Easy access savings accounts sometimes require a minimum amount to set up the account. This amount could range from £1 to £10,000 depending on the account.
Different providers will have different requirements, and there are plenty of options available, so you should be able to find an account that suits your needs. Usually, the higher the minimum deposit needed to open the account, the better the interest rate will be.
Are there high interest easy access savings accounts?
Usually, easy access savings accounts come with variable interest. This means the rate will go up or down over time. Some easy access savings accounts will come with higher interest rates than others, but be aware that there may be more restrictions with those accounts, for example, limits to the number of withdrawals you can make or high minimum deposits.
If you decide you want to open an easy access account, it’s important to shop around and compare the rates offered by different providers, to find the highest interest rate available.
If you’re looking for a higher interest rate and you don’t need immediate access to your cash, you may be better suited to a different type of savings account, for example a fixed rate bond or a regular savings account, and we have guides that explain how these work.
Bonus interest rates
Some easy access savings accounts may come with introductory interest bonus rates. This means that for a limited time when you open your savings account, you’ll get a higher interest rate, and then it will return to the normal rate on the account.

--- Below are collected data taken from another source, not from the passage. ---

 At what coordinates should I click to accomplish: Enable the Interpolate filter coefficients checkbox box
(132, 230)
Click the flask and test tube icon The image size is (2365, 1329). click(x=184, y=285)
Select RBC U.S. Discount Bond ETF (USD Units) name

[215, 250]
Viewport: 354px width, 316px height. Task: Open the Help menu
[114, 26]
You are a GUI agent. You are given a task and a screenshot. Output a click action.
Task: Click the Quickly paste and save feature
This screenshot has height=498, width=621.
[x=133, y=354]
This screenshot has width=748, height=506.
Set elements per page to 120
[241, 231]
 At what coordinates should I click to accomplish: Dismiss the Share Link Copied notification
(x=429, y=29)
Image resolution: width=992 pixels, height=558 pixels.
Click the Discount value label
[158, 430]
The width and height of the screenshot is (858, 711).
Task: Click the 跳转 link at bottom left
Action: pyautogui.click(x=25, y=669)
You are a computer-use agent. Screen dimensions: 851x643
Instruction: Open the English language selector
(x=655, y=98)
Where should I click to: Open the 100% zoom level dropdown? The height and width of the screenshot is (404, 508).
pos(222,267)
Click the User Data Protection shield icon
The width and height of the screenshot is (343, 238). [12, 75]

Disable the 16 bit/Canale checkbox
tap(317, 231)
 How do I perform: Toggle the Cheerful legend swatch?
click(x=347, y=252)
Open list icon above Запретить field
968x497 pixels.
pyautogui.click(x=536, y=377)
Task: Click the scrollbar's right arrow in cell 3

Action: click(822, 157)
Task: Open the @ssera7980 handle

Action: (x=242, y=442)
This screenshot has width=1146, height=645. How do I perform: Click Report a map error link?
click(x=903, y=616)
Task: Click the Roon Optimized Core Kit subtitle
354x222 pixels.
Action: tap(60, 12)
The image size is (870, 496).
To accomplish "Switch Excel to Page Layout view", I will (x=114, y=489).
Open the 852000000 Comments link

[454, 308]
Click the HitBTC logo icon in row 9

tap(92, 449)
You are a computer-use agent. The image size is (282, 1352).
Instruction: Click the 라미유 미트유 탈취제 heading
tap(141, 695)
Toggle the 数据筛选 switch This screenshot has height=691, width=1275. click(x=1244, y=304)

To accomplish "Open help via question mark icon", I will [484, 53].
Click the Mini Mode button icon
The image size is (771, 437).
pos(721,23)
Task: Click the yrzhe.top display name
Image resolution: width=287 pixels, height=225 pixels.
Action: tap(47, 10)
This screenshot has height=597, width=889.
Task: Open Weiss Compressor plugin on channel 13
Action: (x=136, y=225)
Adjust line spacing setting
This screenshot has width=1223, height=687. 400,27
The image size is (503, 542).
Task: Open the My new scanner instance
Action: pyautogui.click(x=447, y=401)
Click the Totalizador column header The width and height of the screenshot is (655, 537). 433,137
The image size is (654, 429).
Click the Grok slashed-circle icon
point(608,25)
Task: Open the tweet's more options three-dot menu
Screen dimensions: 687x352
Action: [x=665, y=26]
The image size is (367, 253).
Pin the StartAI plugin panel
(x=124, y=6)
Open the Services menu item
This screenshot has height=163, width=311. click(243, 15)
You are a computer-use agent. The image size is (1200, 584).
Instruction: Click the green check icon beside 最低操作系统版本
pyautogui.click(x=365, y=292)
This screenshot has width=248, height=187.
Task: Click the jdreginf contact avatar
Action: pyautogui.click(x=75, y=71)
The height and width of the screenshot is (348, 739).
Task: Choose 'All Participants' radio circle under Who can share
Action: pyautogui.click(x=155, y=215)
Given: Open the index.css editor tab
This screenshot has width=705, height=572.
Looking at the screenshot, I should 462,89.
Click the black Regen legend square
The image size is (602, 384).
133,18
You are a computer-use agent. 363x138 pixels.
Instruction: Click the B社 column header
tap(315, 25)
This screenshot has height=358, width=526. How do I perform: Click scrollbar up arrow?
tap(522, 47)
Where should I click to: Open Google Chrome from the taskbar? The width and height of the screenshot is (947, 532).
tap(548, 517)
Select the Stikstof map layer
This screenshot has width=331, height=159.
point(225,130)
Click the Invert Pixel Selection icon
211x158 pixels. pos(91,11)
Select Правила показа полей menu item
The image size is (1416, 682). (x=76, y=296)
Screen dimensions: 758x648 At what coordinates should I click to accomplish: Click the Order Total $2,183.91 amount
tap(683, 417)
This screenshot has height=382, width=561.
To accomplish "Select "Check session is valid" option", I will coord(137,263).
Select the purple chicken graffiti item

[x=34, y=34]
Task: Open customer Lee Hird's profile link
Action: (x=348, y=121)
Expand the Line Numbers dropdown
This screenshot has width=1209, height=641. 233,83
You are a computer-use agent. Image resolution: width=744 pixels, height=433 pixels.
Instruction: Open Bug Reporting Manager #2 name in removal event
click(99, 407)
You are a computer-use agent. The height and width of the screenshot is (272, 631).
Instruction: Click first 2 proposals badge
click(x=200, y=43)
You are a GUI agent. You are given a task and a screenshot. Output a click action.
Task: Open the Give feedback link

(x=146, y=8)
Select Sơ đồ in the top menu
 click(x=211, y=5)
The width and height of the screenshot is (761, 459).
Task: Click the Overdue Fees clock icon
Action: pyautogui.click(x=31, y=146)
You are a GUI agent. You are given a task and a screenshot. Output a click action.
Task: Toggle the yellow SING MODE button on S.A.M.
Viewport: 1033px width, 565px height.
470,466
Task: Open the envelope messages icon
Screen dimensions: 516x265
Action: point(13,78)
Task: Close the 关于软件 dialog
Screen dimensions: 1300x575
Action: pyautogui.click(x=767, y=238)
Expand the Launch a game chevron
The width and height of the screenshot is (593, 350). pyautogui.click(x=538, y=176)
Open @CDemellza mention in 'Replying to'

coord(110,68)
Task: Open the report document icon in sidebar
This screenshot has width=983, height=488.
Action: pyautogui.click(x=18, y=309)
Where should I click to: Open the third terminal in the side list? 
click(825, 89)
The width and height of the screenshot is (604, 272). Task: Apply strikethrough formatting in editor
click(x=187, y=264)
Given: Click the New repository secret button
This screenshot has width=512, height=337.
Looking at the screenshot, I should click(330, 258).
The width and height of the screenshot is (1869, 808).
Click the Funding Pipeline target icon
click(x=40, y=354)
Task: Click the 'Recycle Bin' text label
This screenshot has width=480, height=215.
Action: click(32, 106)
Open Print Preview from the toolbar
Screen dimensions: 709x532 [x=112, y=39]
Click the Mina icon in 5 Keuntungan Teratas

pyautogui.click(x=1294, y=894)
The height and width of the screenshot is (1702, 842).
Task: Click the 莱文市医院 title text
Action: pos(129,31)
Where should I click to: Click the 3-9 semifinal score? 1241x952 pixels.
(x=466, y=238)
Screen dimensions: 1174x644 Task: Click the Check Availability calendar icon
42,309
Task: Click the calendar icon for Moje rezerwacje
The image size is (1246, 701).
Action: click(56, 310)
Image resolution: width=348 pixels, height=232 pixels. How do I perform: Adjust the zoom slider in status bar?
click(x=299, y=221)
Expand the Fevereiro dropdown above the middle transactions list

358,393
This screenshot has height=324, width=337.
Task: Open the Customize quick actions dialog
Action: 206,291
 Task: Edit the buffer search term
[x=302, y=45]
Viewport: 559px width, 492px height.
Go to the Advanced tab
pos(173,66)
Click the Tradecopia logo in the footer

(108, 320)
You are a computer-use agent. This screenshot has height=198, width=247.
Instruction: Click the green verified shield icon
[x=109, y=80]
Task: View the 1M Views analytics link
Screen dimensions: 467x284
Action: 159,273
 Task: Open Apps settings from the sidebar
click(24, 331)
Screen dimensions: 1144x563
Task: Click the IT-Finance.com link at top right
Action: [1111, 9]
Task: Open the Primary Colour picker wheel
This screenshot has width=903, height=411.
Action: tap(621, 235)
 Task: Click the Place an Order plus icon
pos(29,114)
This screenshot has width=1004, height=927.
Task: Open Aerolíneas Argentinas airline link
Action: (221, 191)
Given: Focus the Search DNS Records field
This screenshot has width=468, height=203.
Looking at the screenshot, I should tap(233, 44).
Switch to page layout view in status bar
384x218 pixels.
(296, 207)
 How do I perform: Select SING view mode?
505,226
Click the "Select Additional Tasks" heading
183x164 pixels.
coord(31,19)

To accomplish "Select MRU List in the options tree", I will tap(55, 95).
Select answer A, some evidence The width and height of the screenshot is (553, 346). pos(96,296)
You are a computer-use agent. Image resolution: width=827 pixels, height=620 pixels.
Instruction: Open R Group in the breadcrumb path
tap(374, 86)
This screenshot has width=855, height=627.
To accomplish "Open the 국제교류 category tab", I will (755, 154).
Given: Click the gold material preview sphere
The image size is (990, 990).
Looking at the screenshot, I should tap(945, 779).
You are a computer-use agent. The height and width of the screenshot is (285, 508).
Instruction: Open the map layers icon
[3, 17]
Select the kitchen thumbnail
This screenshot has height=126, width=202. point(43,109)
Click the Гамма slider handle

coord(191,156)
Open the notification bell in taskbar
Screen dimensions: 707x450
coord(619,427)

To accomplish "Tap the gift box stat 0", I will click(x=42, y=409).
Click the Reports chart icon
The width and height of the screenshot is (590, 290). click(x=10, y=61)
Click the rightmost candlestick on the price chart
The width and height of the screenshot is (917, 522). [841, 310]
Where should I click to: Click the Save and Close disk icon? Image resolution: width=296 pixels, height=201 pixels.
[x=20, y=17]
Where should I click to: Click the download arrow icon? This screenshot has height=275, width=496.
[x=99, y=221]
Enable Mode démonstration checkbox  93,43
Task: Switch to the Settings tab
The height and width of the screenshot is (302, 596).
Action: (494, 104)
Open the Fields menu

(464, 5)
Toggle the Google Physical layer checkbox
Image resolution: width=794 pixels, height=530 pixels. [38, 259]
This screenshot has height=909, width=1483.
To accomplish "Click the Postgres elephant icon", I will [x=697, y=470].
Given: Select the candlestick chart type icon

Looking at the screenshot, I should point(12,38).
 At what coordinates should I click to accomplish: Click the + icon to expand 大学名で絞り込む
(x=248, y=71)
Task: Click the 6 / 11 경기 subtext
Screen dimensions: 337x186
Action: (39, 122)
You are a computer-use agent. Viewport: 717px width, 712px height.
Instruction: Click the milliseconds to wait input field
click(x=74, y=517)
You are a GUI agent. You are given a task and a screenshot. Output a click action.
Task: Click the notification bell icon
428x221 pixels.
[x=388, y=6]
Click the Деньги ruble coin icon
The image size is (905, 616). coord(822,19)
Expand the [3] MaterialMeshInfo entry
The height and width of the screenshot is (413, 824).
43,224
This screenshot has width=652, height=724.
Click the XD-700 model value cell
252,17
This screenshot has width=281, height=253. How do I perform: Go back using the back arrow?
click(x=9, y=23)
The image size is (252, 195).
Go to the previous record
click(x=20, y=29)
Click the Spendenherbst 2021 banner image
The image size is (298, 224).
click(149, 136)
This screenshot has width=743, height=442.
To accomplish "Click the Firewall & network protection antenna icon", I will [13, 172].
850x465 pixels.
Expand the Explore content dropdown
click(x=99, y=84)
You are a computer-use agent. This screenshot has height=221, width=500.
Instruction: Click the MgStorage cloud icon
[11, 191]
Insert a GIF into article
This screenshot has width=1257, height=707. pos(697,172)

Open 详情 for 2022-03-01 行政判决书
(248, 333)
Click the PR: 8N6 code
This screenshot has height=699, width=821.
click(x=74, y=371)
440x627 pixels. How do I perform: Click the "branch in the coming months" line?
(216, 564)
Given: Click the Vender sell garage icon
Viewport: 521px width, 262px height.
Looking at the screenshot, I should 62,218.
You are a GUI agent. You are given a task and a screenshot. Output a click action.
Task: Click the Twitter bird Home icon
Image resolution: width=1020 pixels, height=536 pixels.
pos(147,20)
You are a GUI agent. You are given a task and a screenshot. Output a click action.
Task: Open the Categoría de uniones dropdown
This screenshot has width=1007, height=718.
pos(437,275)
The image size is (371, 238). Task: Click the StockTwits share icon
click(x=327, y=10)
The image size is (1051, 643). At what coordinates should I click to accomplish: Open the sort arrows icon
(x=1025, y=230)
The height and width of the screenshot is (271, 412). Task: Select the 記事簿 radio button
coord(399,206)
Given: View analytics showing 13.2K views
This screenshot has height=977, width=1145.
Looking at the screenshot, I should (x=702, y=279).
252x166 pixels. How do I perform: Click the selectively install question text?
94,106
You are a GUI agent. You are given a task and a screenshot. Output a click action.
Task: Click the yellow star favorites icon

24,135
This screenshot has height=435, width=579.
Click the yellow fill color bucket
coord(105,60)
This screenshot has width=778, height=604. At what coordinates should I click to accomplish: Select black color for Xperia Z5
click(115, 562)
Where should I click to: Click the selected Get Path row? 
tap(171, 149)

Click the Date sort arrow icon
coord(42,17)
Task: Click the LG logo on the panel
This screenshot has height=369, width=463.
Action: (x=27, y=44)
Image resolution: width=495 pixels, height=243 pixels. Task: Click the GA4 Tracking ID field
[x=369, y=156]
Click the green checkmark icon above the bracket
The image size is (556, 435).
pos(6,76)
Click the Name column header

It’s important that you check what the interest rate on the account will be once the introductory period ends. Often, providers offer bonus interest rates, and then balance it out by having very low interest rates once the introductory period is over.
This can be a good way of earning more interest if you’re saving on a short term basis, as once the introductory period ends you can remove your money and find an account with a better rate.
Is your money safe in an easy access savings account?
When you’re looking for a provider, you should check to see if they’re covered by the Financial Services Compensation Scheme (FSCS). This means that your money is protected up to £85,000 if the provider were to go bust.
If you have more than £85,000 in savings, you can spread your money out across different providers, as you covered up to that amount per institution.